─── DATA FOR ANALYSIS
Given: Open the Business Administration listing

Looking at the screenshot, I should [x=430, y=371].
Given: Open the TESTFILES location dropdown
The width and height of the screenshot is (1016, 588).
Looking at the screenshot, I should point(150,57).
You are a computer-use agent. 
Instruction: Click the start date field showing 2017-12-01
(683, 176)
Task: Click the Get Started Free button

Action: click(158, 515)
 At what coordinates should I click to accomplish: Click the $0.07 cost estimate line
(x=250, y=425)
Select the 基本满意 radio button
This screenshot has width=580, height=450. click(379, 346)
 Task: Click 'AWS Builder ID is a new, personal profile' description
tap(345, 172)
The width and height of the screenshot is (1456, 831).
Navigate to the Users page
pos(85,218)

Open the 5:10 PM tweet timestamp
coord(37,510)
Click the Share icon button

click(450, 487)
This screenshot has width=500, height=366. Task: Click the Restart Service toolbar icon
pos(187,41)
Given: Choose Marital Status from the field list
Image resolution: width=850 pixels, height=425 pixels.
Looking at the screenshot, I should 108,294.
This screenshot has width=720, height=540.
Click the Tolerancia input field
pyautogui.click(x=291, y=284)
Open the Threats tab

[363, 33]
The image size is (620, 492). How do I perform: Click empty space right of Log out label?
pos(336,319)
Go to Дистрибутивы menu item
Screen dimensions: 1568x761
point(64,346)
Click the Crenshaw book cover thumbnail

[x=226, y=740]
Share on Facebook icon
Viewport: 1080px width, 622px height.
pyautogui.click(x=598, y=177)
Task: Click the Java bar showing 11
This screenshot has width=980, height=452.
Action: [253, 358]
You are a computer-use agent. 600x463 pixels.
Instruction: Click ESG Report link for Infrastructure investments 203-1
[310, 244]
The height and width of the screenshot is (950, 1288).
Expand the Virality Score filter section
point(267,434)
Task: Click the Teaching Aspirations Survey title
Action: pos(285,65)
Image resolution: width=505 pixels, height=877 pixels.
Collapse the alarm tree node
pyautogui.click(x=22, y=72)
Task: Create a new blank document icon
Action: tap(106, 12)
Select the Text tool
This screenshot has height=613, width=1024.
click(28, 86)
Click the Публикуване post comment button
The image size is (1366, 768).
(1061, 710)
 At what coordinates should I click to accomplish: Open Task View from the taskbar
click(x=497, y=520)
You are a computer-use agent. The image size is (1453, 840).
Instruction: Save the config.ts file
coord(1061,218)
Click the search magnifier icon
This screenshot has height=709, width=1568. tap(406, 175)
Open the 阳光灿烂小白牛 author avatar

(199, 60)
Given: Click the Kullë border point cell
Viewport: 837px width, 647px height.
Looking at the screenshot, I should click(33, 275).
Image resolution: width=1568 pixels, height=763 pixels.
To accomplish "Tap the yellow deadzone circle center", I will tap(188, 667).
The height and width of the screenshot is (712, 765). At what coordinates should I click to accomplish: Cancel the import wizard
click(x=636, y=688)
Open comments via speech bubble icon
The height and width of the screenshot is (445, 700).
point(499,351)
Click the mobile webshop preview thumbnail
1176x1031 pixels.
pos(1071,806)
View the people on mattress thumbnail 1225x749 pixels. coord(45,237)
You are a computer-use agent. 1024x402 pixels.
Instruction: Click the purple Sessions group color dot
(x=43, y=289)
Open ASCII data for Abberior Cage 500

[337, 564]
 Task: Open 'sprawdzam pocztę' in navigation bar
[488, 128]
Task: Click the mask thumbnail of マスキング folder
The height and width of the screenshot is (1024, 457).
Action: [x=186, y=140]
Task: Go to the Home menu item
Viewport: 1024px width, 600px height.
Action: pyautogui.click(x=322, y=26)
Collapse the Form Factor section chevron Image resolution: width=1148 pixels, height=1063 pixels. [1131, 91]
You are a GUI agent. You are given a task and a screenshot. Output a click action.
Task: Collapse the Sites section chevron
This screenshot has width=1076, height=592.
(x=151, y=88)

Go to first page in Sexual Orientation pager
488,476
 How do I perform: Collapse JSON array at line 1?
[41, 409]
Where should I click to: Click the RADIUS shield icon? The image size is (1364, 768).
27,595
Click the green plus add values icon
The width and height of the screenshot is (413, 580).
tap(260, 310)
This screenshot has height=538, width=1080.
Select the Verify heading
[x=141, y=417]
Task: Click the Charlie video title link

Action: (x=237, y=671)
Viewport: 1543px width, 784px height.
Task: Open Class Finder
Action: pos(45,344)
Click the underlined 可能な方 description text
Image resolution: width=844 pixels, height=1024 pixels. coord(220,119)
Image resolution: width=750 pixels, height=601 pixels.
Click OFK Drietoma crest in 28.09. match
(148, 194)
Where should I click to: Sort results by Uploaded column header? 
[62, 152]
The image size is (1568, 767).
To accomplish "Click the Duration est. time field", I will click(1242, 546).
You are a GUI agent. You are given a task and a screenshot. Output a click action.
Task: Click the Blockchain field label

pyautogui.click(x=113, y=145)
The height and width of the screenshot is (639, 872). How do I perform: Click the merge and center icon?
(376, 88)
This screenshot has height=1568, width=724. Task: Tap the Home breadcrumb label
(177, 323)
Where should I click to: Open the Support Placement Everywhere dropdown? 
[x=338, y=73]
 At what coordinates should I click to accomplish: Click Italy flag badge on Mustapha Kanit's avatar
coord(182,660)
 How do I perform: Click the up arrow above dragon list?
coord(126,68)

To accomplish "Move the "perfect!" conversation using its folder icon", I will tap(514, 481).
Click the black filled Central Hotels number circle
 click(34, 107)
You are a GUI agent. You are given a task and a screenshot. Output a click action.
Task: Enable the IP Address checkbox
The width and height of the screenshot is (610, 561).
──────
* [EXERCISE REQUIREMENTS]
Each line above should be copied exactly, with no line missing.

* [REPLY TO THE EXERCISE]
Given: Open the Business Administration listing

Looking at the screenshot, I should [x=430, y=371].
Given: Open the TESTFILES location dropdown
The width and height of the screenshot is (1016, 588).
Looking at the screenshot, I should point(150,57).
You are a computer-use agent. 
Instruction: Click the start date field showing 2017-12-01
(683, 176)
Task: Click the Get Started Free button

Action: click(158, 515)
 At what coordinates should I click to accomplish: Click the $0.07 cost estimate line
(x=250, y=425)
Select the 基本满意 radio button
This screenshot has width=580, height=450. click(379, 346)
 Task: Click 'AWS Builder ID is a new, personal profile' description
tap(345, 172)
The width and height of the screenshot is (1456, 831).
Navigate to the Users page
pos(85,218)

Open the 5:10 PM tweet timestamp
coord(37,510)
Click the Share icon button

click(450, 487)
This screenshot has width=500, height=366. Task: Click the Restart Service toolbar icon
pos(187,41)
Given: Choose Marital Status from the field list
Image resolution: width=850 pixels, height=425 pixels.
Looking at the screenshot, I should 108,294.
This screenshot has width=720, height=540.
Click the Tolerancia input field
pyautogui.click(x=291, y=284)
Open the Threats tab

[363, 33]
The image size is (620, 492). How do I perform: Click empty space right of Log out label?
pos(336,319)
Go to Дистрибутивы menu item
Screen dimensions: 1568x761
point(64,346)
Click the Crenshaw book cover thumbnail

[x=226, y=740]
Share on Facebook icon
Viewport: 1080px width, 622px height.
pyautogui.click(x=598, y=177)
Task: Click the Java bar showing 11
This screenshot has width=980, height=452.
Action: [253, 358]
You are a computer-use agent. 600x463 pixels.
Instruction: Click ESG Report link for Infrastructure investments 203-1
[310, 244]
The height and width of the screenshot is (950, 1288).
Expand the Virality Score filter section
point(267,434)
Task: Click the Teaching Aspirations Survey title
Action: pos(285,65)
Image resolution: width=505 pixels, height=877 pixels.
Collapse the alarm tree node
pyautogui.click(x=22, y=72)
Task: Create a new blank document icon
Action: tap(106, 12)
Select the Text tool
This screenshot has height=613, width=1024.
click(28, 86)
Click the Публикуване post comment button
The image size is (1366, 768).
(1061, 710)
 At what coordinates should I click to accomplish: Open Task View from the taskbar
click(x=497, y=520)
You are a computer-use agent. The image size is (1453, 840).
Instruction: Save the config.ts file
coord(1061,218)
Click the search magnifier icon
This screenshot has height=709, width=1568. tap(406, 175)
Open the 阳光灿烂小白牛 author avatar

(199, 60)
Given: Click the Kullë border point cell
Viewport: 837px width, 647px height.
Looking at the screenshot, I should click(33, 275).
Image resolution: width=1568 pixels, height=763 pixels.
To accomplish "Tap the yellow deadzone circle center", I will tap(188, 667).
The height and width of the screenshot is (712, 765). At what coordinates should I click to accomplish: Cancel the import wizard
click(x=636, y=688)
Open comments via speech bubble icon
The height and width of the screenshot is (445, 700).
point(499,351)
Click the mobile webshop preview thumbnail
1176x1031 pixels.
pos(1071,806)
View the people on mattress thumbnail 1225x749 pixels. coord(45,237)
You are a computer-use agent. 1024x402 pixels.
Instruction: Click the purple Sessions group color dot
(x=43, y=289)
Open ASCII data for Abberior Cage 500

[337, 564]
 Task: Open 'sprawdzam pocztę' in navigation bar
[488, 128]
Task: Click the mask thumbnail of マスキング folder
The height and width of the screenshot is (1024, 457).
Action: [x=186, y=140]
Task: Go to the Home menu item
Viewport: 1024px width, 600px height.
Action: pyautogui.click(x=322, y=26)
Collapse the Form Factor section chevron Image resolution: width=1148 pixels, height=1063 pixels. [1131, 91]
You are a GUI agent. You are given a task and a screenshot. Output a click action.
Task: Collapse the Sites section chevron
This screenshot has width=1076, height=592.
(x=151, y=88)

Go to first page in Sexual Orientation pager
488,476
 How do I perform: Collapse JSON array at line 1?
[41, 409]
Where should I click to: Click the RADIUS shield icon? The image size is (1364, 768).
27,595
Click the green plus add values icon
The width and height of the screenshot is (413, 580).
tap(260, 310)
This screenshot has height=538, width=1080.
Select the Verify heading
[x=141, y=417]
Task: Click the Charlie video title link

Action: (x=237, y=671)
Viewport: 1543px width, 784px height.
Task: Open Class Finder
Action: pos(45,344)
Click the underlined 可能な方 description text
Image resolution: width=844 pixels, height=1024 pixels. coord(220,119)
Image resolution: width=750 pixels, height=601 pixels.
Click OFK Drietoma crest in 28.09. match
(148, 194)
Where should I click to: Sort results by Uploaded column header? 
[62, 152]
The image size is (1568, 767).
To accomplish "Click the Duration est. time field", I will click(1242, 546).
You are a GUI agent. You are given a task and a screenshot. Output a click action.
Task: Click the Blockchain field label

pyautogui.click(x=113, y=145)
The height and width of the screenshot is (639, 872). How do I perform: Click the merge and center icon?
(376, 88)
This screenshot has height=1568, width=724. Task: Tap the Home breadcrumb label
(177, 323)
Where should I click to: Open the Support Placement Everywhere dropdown? 
[x=338, y=73]
 At what coordinates should I click to accomplish: Click Italy flag badge on Mustapha Kanit's avatar
coord(182,660)
 How do I perform: Click the up arrow above dragon list?
coord(126,68)

To accomplish "Move the "perfect!" conversation using its folder icon", I will tap(514, 481).
Click the black filled Central Hotels number circle
 click(34, 107)
You are a GUI agent. You are given a task and a screenshot. Output a click action.
Task: Enable the IP Address checkbox
The width and height of the screenshot is (610, 561).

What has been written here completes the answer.